Aos 66 anos, a estilista inglesa que transformou o punk em um manifesto da contracultura ainda é a mente inquieta que quer mudar nossa forma de pensar a arte, a moda e a política, como afirma, de Londres, em entrevista exclusiva à Rolling Stone Brasil.

Você é mundialmente conhecida como "a rainha do punk". Esse título ainda faz algum sentido hoje?

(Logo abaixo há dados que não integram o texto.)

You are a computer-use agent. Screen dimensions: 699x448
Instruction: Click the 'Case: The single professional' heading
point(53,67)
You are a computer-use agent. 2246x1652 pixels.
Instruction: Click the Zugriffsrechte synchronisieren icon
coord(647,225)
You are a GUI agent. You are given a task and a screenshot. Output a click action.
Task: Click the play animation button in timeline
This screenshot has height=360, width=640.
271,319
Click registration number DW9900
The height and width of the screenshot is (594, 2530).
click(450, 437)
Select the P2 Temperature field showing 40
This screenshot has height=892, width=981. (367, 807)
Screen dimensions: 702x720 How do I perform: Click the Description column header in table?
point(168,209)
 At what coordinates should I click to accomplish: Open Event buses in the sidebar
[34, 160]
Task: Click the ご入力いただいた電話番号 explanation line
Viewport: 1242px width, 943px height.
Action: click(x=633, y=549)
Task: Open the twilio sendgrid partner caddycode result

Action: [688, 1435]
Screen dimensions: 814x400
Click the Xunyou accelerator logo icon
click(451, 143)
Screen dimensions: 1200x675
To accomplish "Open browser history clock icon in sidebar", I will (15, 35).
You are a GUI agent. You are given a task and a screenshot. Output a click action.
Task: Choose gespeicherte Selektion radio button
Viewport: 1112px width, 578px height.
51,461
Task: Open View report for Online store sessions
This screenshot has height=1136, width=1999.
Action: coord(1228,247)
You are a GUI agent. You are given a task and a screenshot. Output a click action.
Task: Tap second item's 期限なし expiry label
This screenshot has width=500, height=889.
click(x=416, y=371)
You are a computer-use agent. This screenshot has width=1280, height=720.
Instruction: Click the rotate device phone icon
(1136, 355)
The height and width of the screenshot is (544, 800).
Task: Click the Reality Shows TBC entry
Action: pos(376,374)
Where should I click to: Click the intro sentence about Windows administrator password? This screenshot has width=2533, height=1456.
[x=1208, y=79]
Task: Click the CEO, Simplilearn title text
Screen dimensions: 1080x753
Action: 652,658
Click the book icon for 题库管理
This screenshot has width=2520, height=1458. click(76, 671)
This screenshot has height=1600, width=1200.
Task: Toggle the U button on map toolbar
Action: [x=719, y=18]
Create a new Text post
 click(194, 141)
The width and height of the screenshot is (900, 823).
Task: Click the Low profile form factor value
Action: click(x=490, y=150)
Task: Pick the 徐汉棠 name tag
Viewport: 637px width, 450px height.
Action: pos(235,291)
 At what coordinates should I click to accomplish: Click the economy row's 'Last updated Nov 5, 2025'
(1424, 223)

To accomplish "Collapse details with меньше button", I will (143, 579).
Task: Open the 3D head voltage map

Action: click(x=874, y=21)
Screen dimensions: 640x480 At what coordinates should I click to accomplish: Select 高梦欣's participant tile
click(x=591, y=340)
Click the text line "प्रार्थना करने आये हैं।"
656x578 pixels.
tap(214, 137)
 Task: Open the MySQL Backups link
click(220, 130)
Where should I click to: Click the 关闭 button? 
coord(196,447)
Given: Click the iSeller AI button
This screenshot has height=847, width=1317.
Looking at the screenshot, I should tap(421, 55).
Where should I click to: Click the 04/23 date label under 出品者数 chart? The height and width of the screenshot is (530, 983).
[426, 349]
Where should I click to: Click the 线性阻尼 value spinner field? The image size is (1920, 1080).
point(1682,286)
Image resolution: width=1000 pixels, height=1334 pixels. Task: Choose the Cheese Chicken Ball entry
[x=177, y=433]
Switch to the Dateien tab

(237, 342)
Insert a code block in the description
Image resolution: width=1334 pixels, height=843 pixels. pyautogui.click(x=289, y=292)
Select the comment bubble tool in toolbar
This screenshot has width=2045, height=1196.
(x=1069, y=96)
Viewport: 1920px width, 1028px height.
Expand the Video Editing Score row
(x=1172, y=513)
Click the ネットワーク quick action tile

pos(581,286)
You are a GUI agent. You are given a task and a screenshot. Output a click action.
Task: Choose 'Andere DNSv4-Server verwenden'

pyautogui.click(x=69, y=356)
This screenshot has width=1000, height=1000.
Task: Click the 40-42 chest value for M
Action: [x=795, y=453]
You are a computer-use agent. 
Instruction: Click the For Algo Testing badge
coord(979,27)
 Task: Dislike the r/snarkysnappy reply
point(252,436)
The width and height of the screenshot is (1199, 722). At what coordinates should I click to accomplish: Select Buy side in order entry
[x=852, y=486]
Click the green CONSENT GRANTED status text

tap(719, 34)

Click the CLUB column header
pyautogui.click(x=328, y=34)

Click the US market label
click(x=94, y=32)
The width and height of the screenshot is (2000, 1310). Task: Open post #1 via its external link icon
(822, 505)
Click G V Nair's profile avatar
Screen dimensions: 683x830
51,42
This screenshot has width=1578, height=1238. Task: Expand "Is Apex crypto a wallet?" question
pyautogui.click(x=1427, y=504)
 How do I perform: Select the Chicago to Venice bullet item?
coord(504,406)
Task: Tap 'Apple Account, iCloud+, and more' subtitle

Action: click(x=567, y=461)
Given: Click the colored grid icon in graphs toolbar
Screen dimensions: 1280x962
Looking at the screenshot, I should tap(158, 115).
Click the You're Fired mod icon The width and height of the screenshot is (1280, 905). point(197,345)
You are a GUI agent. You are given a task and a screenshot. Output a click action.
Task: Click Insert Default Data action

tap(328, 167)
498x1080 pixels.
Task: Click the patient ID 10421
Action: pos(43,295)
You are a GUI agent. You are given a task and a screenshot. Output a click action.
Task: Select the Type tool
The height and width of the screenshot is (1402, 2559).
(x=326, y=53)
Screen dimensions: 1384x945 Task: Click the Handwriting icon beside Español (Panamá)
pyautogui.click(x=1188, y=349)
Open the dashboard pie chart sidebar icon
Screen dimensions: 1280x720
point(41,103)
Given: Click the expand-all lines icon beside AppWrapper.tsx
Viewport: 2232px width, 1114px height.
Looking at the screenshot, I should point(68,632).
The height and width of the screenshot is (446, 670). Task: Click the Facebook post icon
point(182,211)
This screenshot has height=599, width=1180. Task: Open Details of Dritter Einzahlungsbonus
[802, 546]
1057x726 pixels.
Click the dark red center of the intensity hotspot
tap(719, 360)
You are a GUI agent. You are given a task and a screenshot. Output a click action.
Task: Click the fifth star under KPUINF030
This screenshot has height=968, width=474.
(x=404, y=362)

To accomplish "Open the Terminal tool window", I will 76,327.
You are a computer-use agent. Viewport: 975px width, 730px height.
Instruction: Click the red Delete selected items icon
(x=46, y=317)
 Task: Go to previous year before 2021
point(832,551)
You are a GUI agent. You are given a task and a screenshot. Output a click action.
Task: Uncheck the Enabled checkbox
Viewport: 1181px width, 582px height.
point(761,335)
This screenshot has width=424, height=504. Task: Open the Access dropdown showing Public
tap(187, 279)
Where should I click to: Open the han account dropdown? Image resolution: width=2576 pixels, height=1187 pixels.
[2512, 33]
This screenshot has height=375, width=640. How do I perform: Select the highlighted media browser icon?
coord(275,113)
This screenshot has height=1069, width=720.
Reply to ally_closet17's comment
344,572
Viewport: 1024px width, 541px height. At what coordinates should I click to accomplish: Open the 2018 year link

O punk começou como um manifesto feito através da moda. Tentamos criar a imagem do revolucionário urbano moderno que não estava satisfeito com a cidade onde vivia. Eu era muito política naquela época [década de 1970], mas ainda continuo fiel às minhas motivações. Agora minhas roupas são mais anti-sistema do que antes. Porque o sistema é uma zona cinzenta do tipo: "Deixe que tudo continue como é. Estou bem, gosto de ter o mesmo visual que todas as outras pessoas". Fazendo moda, dou uma chance às pessoas. Não existe nenhuma atitude mais explosiva do que oferecer uma escolha aos outros

Recentemente, você recebeu o título de "Dama" concedido pelo governo inglês. Essa honraria representa uma vitória da rebeldia?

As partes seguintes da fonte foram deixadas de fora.